Ora è entrato in campo il gruppo di Enzo Rillo, patron di La Fortezza Azienda Agricola, con il rilancio guidato dall’impegno e dal giovane entusiasmo di Michela Rillo.
Si è voluto inaugurare un nuovo corso che sarà di certo proficuo per il Taburno e l’ intero Sannio con una degustazione “ Dal Blu al Bue Apis”. L’etichetta Bue Apis significa immersione nella storia più bella del passato di Cantina del Taburno e che ancora oggi fa sognare tanti winelovers, anche se non è mai stata immune da dibattito, soprattutto nei decenni passati.
Bue Apis viene prodotto con uve esclusivamente provenienti da vigne centenarie nella vicina Contrada Pantanella, piante prefillossera e quindi a piede franco, grazie alla argilla molto presente nel terreno grazie alle sponde dei corsi d’acqua locali. Macerazione di almeno 40 giorni in fermentazione e 18 mesi in barrique di rovere, per annate che hanno fatto la storia della viticoltura sannita.
Luciano Pignataro, Pasquale Carlo e Tommaso Luongo hanno condotto la degustazione che ha racchiuso sei annate dell’Aglianico del Taburno. 2017, 2015, 2008, 2004, 1999, 1987 davanti a molti esperti di settore. Tra i presenti il direttore di Sannio Dop Nicola Matarazzo, l’enologo Angelo Pizzi, e una presenza insostituibile al servizio ai banchi d’assaggio nel cortile dell’azienda, l’ anima della cantina in questi anni , ovvero Giovanni Esposito, insieme con i sommelier Ais Benevento. L’esperienza è stata da me vissuta con Salvatore Landolfo , Biagio Santonastaso e Alessandro Manna.
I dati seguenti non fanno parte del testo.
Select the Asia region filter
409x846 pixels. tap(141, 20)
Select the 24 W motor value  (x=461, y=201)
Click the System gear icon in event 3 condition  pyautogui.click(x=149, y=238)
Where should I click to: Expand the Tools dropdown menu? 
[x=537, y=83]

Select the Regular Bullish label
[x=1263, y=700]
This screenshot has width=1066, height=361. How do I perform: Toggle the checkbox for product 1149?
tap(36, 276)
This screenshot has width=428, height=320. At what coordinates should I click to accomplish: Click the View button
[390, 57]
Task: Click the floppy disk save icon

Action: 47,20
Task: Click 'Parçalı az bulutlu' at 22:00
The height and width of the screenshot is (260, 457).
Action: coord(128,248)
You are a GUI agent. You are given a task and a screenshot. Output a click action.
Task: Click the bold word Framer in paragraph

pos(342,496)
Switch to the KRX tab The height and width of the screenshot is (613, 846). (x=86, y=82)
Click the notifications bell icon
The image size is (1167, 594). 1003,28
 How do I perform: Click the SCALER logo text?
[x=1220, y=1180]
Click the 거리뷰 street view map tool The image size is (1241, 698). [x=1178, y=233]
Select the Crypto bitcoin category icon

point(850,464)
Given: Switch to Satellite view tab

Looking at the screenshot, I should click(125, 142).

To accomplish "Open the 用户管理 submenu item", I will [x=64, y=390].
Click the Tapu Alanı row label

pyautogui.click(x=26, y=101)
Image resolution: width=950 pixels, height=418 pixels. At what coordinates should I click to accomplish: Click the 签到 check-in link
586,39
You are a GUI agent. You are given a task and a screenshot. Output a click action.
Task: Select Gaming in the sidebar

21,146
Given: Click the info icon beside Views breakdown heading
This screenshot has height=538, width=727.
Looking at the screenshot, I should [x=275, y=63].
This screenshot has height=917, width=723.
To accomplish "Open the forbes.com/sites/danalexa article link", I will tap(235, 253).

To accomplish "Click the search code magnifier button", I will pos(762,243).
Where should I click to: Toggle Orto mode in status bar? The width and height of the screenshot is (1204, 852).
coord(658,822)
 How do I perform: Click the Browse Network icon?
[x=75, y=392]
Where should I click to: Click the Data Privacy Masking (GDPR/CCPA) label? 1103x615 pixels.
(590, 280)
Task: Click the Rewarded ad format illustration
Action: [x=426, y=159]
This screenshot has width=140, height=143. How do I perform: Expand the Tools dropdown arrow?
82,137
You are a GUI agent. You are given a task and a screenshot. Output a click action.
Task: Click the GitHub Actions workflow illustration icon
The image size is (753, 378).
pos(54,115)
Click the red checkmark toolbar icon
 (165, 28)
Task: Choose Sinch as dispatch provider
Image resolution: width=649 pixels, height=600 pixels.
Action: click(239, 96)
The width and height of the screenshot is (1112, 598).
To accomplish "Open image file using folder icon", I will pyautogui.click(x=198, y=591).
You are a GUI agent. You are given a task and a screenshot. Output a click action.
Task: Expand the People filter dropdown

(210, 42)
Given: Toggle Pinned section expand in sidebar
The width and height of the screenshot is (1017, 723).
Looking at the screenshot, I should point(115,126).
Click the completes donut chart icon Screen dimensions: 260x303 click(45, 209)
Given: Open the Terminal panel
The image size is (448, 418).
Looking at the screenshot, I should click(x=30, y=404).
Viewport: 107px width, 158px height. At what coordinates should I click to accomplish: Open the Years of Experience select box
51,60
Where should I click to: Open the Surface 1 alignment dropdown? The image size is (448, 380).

Che dire: color porpora solo nella 2017 poi ovviamente le tonalità granate vengono accentuate progressivamente, giovanissimo ancora pure il 2015; i frutti rossi, ribes in testa, lasciano man mano spazio a suadenti e sempre più speziati aromi terziari, arriva il 2004 ( già 3 bicchieri Gambero Rosso 2009) di esuberante complessità appena versata nel calice, per giungere alla 2008 con forse un eccesso di pepe per i miei gusti, ma sublime arriva il 1999, con le tostature giuste ed il sentore piacevolissimo di tabacco, rovere “andata” al punto giusto, per una annata di gran pregio che viene notevolmente ricordata in questa bottiglia. Peccato per il 1987 maderizzato ( e ci può stare) ma anche lì…. un roccocò si sarebbe potuto provare a inzupparlo… o all’interno di un evento con sigaro e cioccolato…In ogni caso una serata di cultura vera del vino e ricongiungimento con il mondo della nobiltà dell’Aglianico, in barba ai timori mondiali riguardo al futuro del vino rosso strutturato. Nel post degustazione si dà fondo i calici poiché tra i prodotti del magico Sannio a buffet, nella storica bottaia di accoglienza della Cantina, campeggiava anche una Salsiccia Rossa di Castelpoto, magnifico abbinamento. Impossibile non peccare.